A CI workflow will be implemented to test the code on pull requests.
The project configuration will localize all settings in a single place.

In summary, the proposed approach to organizing and executing a data science project allows us to provide a ready-made solution within a couple of working days that can be integrated into end-user products.

The whole team will benefit from discovering the power of machine learning from the very beginning of the project, and the data science team from getting quick feedback across the spectrum of model use. This will reduce the uncertainty inherent in data science projects, leaving only iterations to improve data understanding and model quality.

Approach

The proposed approach to the solution includes the following steps:

Take the minimum set of features, based on common sense.
Perform an initial explanatory analysis of the data to understand the overall structure of the data and identify critical issues that are blocking the model development.
Correct these issues, train the model and evaluate its performance on the test dataset.
Deliver the trained model to an API-wrapped Docker container with a prediction endpoint.
The project is ready for continuous improvement until the quality of the model meets the business goals.

The project is based on cookiecutter data science template and was done in the following steps.

CLI command src/data/make_dataset.py:

Downloads a dataset from a source URL specified in the configuration file.
Selects specified in the configuration features and target columns from the downloaded dataset.
Splits the dataset into training and test subsets.
Saves the resulting datasets to the raw data path specified in the configuration file.

Initial EDA
CLI command src/data/clean_data.py

Drops duplicates and null values.
Converts the target column to an integer.
Applies custom feature cleaning function.
Filters out invalid rows.
Saves the cleaned dataset to the interim data path.

CLI command src/features/build_features.py

Splits the features into categorical and numerical features.
Initializes and fits a transformer to encode the categorical features with Ordinal Encoder and scale the numerical features with StandardScaler for the training dataset.
Transforms the features and target using the fitted transformer.
Joins the transformed features and target column into a new dataset.
Saves the new dataset to the processed data path.

CLI command src/model/train_model.py

Reads the training dataset and categorical feature names from CSV files.
Trains a LightGBM model with cross-validation and early stopping.
Saves the trained model and evaluation history to models and reports data paths accordingly.

CLI command src/model/test_model.py

Loads a trained LightGBM model.
Tests it against a test dataset.
Calculates the R2, MAE, MAPE, and RMSE performance metrics, logs them, and saves them to reports data path as a CSV file.

API with predict endpoint in Docker src/api

Checks if feature values fit the rules established on EDA and data cleaning stages, otherwise returns a -1 value instead of prediction for invalid entries.
Transforms features and target.
Load saved model.
Makes predictions.
Transforms prediction.
Returns predictions.

Tests
CI workflow
Documentation

Usage

Setup Project

clone repo git clone git@github.com:dimdasci/apartment-price-model.git
change directory cd apartment-price-model
create virtual environment make create_environment
activate it conda activate apartment_price_model
run installation scripts make install to prepare the project for running

Project configuration

The project configuration is specified in the params.yaml file.

Run pipeline

To run the pipeline from getting data to delivering trained and tested model use the command

make pipeline

The command goes through the following steps, which can be performed independently with make command, for example: make get_data.

get data — downloads data set, splits it on training and test subsets,
clean_data — fixes data types, removes duplicates and manages missing values.
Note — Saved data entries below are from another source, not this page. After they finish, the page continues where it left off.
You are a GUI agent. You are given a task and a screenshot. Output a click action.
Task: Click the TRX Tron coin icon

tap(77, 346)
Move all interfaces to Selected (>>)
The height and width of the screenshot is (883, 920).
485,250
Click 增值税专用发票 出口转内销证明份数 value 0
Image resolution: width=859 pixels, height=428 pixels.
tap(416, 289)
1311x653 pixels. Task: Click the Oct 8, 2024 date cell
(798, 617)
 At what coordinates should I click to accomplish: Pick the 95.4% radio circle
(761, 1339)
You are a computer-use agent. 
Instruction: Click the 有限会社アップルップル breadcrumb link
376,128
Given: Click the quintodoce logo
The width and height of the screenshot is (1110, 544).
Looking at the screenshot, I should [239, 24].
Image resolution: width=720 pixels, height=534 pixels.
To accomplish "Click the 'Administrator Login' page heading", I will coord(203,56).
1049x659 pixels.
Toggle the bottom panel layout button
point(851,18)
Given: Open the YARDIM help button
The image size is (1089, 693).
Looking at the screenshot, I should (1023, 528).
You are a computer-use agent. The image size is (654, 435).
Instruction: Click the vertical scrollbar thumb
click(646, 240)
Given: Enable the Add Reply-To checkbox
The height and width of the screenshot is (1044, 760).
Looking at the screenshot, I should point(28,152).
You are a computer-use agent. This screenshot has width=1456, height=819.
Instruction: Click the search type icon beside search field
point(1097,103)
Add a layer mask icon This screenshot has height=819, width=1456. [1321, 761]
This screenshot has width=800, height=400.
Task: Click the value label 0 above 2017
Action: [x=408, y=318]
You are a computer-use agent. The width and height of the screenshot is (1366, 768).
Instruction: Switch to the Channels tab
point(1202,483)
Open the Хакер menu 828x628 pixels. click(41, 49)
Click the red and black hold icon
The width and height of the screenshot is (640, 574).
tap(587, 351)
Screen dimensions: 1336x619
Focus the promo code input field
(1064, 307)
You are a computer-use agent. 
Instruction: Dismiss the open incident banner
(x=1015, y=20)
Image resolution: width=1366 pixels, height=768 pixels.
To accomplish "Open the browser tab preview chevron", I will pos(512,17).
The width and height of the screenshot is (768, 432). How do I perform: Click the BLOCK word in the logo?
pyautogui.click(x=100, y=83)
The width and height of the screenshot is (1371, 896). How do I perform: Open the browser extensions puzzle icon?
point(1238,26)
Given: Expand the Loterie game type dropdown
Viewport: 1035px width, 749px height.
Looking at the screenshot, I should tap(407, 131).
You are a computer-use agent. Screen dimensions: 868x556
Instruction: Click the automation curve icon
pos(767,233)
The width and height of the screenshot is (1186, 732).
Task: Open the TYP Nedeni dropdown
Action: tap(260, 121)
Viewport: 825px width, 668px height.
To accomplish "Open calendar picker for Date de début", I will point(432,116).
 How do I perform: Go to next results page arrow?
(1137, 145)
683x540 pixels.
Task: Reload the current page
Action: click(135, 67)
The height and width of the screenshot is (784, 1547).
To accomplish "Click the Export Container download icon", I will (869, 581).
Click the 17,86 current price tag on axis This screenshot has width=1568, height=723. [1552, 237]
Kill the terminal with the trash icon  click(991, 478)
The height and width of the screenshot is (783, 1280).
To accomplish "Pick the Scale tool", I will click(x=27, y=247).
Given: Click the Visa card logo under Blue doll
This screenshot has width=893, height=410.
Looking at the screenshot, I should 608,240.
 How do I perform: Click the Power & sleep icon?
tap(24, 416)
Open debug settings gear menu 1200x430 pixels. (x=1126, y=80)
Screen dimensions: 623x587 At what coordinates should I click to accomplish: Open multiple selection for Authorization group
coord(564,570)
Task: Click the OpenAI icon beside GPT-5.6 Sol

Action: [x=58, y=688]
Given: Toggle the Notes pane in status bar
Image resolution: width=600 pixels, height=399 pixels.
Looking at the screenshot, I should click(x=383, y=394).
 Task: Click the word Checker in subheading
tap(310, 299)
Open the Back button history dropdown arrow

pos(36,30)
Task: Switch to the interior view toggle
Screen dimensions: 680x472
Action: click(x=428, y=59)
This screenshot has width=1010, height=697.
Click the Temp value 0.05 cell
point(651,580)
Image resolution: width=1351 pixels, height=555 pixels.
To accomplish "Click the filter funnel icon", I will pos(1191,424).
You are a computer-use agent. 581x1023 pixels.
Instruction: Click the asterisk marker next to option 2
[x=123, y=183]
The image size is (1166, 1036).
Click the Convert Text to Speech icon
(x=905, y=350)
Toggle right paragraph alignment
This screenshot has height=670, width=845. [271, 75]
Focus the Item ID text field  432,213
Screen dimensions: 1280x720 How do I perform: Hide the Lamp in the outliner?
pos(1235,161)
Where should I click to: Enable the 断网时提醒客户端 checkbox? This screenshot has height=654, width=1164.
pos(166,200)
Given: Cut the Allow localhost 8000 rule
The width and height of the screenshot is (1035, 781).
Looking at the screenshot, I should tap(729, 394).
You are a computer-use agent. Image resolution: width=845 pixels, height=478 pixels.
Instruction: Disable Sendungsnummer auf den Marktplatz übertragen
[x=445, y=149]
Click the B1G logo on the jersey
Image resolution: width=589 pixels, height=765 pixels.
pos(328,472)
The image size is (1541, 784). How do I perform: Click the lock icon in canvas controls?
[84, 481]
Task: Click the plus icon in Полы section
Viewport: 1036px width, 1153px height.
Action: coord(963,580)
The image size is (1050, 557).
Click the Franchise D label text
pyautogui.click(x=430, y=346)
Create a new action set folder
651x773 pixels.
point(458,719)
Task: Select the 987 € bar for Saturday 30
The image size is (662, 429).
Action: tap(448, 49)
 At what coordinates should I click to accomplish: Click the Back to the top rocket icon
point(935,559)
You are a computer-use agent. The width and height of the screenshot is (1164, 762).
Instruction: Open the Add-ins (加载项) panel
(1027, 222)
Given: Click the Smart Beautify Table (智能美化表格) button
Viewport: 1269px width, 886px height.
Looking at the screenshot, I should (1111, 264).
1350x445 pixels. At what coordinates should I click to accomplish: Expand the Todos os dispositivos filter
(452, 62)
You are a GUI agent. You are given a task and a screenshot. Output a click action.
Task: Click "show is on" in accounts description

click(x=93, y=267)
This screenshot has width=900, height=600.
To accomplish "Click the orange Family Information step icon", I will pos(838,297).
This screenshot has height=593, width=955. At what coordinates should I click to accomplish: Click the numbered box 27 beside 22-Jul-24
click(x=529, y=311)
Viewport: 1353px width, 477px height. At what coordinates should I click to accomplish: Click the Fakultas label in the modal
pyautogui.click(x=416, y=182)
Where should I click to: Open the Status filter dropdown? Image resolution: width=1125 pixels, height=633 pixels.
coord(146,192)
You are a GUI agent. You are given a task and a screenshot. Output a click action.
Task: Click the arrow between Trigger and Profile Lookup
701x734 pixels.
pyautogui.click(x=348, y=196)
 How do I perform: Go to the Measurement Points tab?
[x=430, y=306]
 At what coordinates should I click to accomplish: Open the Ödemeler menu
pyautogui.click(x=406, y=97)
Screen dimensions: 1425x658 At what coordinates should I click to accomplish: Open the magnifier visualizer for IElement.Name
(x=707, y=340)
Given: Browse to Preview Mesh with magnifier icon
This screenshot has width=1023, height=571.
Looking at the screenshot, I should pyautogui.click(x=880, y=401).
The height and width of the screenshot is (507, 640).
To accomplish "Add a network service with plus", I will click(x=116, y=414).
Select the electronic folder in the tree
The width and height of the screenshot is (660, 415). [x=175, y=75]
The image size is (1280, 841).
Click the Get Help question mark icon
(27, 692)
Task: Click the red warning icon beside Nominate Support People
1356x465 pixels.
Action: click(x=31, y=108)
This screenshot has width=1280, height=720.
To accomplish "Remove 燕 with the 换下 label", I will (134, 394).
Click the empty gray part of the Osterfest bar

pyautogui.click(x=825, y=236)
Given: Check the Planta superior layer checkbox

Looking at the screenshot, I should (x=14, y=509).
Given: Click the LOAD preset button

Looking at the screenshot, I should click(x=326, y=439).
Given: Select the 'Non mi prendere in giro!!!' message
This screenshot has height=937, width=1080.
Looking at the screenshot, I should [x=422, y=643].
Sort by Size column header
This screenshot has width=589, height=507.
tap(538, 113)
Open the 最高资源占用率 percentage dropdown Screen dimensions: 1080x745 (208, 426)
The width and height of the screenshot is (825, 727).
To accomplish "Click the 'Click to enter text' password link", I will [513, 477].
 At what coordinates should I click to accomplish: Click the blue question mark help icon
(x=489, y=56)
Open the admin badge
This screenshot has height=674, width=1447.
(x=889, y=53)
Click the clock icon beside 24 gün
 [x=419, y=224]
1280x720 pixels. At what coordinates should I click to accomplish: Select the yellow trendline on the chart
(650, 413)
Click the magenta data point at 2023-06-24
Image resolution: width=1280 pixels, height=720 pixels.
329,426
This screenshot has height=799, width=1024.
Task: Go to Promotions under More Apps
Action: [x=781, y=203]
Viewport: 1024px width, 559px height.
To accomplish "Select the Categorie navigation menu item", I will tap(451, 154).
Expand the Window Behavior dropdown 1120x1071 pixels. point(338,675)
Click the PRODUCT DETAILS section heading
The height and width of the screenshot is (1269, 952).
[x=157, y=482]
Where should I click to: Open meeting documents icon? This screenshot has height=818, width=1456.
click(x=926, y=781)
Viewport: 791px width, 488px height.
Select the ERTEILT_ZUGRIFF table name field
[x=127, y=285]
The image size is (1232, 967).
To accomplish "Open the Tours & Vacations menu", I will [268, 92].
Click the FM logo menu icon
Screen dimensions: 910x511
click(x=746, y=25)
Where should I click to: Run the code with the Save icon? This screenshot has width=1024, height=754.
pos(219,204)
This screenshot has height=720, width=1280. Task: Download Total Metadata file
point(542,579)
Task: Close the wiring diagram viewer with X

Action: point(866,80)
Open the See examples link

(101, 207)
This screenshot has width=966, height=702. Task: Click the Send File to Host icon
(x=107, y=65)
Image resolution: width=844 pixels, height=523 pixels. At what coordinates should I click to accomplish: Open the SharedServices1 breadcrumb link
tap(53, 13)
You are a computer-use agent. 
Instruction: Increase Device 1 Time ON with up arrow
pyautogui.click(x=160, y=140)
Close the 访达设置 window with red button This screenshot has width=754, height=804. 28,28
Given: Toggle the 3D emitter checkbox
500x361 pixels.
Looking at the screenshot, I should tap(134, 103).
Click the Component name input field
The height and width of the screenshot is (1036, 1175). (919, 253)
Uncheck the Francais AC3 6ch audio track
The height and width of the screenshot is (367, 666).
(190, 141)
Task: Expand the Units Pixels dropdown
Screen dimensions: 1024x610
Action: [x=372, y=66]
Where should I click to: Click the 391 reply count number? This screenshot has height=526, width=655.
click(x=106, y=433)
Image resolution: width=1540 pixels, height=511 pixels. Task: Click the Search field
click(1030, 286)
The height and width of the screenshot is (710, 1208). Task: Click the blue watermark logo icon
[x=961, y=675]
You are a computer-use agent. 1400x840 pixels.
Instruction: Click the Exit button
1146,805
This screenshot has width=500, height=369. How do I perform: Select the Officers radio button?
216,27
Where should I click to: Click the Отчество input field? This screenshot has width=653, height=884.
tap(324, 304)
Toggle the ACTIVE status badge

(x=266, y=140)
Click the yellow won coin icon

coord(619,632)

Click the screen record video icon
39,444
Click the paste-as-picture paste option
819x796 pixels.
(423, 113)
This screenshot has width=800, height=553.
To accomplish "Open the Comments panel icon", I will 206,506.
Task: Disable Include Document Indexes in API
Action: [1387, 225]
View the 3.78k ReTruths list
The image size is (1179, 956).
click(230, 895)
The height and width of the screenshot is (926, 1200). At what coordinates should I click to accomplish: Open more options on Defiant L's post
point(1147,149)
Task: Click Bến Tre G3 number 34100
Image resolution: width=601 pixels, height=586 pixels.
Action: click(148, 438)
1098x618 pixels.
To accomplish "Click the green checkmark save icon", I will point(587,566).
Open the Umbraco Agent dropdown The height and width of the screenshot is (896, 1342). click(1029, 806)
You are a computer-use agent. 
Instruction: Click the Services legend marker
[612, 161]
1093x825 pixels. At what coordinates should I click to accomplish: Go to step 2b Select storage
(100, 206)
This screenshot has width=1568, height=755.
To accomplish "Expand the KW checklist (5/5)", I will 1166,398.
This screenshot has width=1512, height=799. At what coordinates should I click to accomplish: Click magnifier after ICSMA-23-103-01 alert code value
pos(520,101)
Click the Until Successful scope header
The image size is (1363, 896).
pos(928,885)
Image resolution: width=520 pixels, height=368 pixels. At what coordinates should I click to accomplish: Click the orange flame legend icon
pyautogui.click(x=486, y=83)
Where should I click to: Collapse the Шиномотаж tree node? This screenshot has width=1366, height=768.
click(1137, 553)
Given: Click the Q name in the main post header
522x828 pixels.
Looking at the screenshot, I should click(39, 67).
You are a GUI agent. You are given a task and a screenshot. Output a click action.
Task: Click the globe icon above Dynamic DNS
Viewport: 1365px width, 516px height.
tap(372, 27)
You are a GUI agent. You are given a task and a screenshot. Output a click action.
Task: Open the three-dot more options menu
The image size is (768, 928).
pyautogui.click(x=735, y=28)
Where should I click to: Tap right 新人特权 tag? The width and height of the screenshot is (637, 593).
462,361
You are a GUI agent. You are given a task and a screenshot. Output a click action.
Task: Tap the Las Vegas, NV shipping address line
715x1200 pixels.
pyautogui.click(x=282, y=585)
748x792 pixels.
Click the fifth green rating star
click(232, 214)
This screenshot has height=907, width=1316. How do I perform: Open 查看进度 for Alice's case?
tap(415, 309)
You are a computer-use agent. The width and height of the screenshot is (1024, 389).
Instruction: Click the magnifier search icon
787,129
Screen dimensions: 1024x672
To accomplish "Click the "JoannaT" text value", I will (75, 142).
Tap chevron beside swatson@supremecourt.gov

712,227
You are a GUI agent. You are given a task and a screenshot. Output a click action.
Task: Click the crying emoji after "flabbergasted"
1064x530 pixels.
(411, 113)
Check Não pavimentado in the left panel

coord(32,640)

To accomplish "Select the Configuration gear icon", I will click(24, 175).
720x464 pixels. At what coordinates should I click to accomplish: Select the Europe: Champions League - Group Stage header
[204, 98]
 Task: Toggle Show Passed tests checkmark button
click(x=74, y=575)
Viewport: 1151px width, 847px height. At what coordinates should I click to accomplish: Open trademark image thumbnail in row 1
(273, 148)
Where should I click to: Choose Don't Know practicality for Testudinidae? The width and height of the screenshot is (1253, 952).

It requires option --stage to specify the dataset to clean (train or test),
build_features — transforms columns to featuresIt requires option --stage to specify the dataset to transform (train or test),
train_model — runs model training with cross-validation,
test_model — tests model on test dataset.

Run inference API

Inference API works in docker container.

To build the image run

make build_api

To run container

make run_api

The API will be available on http://0.0.0.0:8000. API docs http://0.0.0.0:8000/docs.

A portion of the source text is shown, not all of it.